There are clear guidelines for treatment of asthma in adults and children under 5. It is important to make sure it is indeed asthma since in the <5year group the differential diagnosis for asthma symptoms is very long.

http://www.nhlbi.nih.gov/guidelines/asthma/asthsumm.htm

Yes the defferential is quite long, but if one has a patient with even 1-2 hospitalizations for asthma symptoms, i.e. wheezing requiring brochodialitors and oral steroids, I think most physicians would start a controller med at least during the winter months. Of course one must consider other possibilities for the symptoms, but even 1-2 exacerbations per year in the setting of a URI would prompt the use of an inhaled steroid by most practitioners. Furthermore, there is some evidence that in younger children (under age 5), treatment does prevent disease progression, so early diagnosis and treatment would seem to be important.

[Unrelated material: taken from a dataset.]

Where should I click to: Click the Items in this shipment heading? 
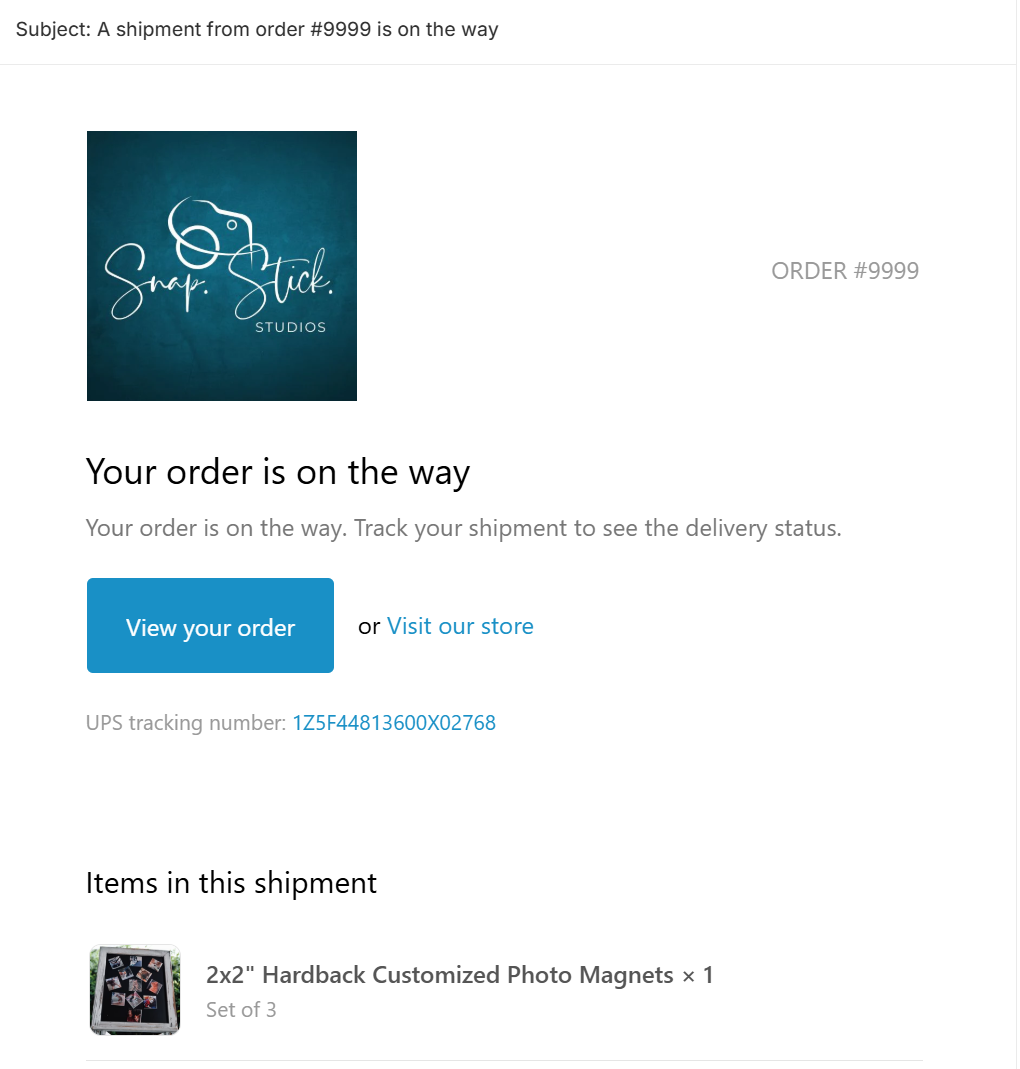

As far as side effects, generally low dose inhaled steroids like flovent used every day for 20-30 years (when done properly) have the same effects as one course of oral steroids. So in the end, I think we don't use controller medications enough, because of the presumed side effects, which are tolerable given the alternative. BTW, really no one is starting anyone on Advair anymore because of the association with long acting Beta2 agonists (Salmetrol) and severe asthma attacks including death.